Request
Could you output the following lines as a numbered list, leaving out the blank lines?

******************************

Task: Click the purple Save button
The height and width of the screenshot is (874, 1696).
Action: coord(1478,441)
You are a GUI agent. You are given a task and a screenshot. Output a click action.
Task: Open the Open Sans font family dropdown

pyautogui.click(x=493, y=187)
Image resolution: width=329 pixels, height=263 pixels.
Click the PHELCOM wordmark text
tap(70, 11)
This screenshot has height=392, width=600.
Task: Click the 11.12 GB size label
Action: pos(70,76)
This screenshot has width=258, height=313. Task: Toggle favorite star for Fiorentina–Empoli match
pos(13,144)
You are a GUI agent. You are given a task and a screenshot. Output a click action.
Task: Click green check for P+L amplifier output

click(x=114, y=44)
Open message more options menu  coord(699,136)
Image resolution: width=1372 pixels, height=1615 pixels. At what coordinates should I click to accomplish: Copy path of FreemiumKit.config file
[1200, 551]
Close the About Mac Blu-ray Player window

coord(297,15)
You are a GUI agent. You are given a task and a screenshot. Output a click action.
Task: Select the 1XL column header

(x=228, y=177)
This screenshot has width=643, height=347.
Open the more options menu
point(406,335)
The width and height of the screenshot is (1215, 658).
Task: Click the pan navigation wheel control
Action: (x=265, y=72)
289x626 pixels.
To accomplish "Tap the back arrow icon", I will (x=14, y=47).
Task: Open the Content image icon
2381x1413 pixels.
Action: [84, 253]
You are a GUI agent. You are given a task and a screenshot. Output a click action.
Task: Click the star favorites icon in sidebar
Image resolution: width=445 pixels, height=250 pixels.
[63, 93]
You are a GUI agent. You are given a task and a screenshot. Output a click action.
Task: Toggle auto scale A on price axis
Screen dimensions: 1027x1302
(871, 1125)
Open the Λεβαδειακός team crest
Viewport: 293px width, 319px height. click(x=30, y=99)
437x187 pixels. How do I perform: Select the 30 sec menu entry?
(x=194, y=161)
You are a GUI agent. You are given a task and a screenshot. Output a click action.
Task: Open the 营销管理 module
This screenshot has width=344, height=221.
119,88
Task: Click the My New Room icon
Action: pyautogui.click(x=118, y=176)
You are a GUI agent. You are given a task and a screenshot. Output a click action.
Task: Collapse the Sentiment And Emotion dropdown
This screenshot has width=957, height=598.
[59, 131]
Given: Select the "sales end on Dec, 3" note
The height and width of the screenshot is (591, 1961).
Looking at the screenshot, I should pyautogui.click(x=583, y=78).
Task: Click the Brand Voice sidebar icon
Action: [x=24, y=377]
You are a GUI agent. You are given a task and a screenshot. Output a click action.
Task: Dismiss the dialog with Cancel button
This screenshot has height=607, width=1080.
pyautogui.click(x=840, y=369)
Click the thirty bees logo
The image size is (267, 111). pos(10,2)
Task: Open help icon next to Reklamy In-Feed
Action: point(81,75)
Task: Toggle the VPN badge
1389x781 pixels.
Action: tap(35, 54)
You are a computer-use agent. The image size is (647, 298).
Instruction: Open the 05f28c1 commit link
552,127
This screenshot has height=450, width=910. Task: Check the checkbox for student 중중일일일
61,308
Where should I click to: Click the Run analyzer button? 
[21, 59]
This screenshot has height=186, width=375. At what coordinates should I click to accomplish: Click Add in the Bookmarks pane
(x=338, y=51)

******************************

Solved exercise
1. Task: Click the purple Save button
2. The height and width of the screenshot is (874, 1696).
3. Action: coord(1478,441)
4. You are a GUI agent. You are given a task and a screenshot. Output a click action.
5. Task: Open the Open Sans font family dropdown
6. pyautogui.click(x=493, y=187)
7. Image resolution: width=329 pixels, height=263 pixels.
8. Click the PHELCOM wordmark text
9. tap(70, 11)
10. This screenshot has height=392, width=600.
11. Task: Click the 11.12 GB size label
12. Action: pos(70,76)
13. This screenshot has width=258, height=313. Task: Toggle favorite star for Fiorentina–Empoli match
14. pos(13,144)
15. You are a GUI agent. You are given a task and a screenshot. Output a click action.
16. Task: Click green check for P+L amplifier output
17. click(x=114, y=44)
18. Open message more options menu  coord(699,136)
19. Image resolution: width=1372 pixels, height=1615 pixels. At what coordinates should I click to accomplish: Copy path of FreemiumKit.config file
20. [1200, 551]
21. Close the About Mac Blu-ray Player window
22. coord(297,15)
23. You are a GUI agent. You are given a task and a screenshot. Output a click action.
24. Task: Select the 1XL column header
25. (x=228, y=177)
26. This screenshot has width=643, height=347.
27. Open the more options menu
28. point(406,335)
29. The width and height of the screenshot is (1215, 658).
30. Task: Click the pan navigation wheel control
31. Action: (x=265, y=72)
32. 289x626 pixels.
33. To accomplish "Tap the back arrow icon", I will (x=14, y=47).
34. Task: Open the Content image icon
35. 2381x1413 pixels.
36. Action: [84, 253]
37. You are a GUI agent. You are given a task and a screenshot. Output a click action.
38. Task: Click the star favorites icon in sidebar
39. Image resolution: width=445 pixels, height=250 pixels.
40. [63, 93]
41. You are a GUI agent. You are given a task and a screenshot. Output a click action.
42. Task: Toggle auto scale A on price axis
43. Screen dimensions: 1027x1302
44. (871, 1125)
45. Open the Λεβαδειακός team crest
46. Viewport: 293px width, 319px height. click(x=30, y=99)
47. 437x187 pixels. How do I perform: Select the 30 sec menu entry?
48. (x=194, y=161)
49. You are a GUI agent. You are given a task and a screenshot. Output a click action.
50. Task: Open the 营销管理 module
51. This screenshot has width=344, height=221.
52. 119,88
53. Task: Click the My New Room icon
54. Action: pyautogui.click(x=118, y=176)
55. You are a GUI agent. You are given a task and a screenshot. Output a click action.
56. Task: Collapse the Sentiment And Emotion dropdown
57. This screenshot has width=957, height=598.
58. [59, 131]
59. Given: Select the "sales end on Dec, 3" note
60. The height and width of the screenshot is (591, 1961).
61. Looking at the screenshot, I should pyautogui.click(x=583, y=78).
62. Task: Click the Brand Voice sidebar icon
63. Action: [x=24, y=377]
64. You are a GUI agent. You are given a task and a screenshot. Output a click action.
65. Task: Dismiss the dialog with Cancel button
66. This screenshot has height=607, width=1080.
67. pyautogui.click(x=840, y=369)
68. Click the thirty bees logo
69. The image size is (267, 111). pos(10,2)
70. Task: Open help icon next to Reklamy In-Feed
71. Action: point(81,75)
72. Task: Toggle the VPN badge
73. 1389x781 pixels.
74. Action: tap(35, 54)
75. You are a computer-use agent. The image size is (647, 298).
76. Instruction: Open the 05f28c1 commit link
77. 552,127
78. This screenshot has height=450, width=910. Task: Check the checkbox for student 중중일일일
79. 61,308
80. Where should I click to: Click the Run analyzer button? 
81. [21, 59]
82. This screenshot has height=186, width=375. At what coordinates should I click to accomplish: Click Add in the Bookmarks pane
83. (x=338, y=51)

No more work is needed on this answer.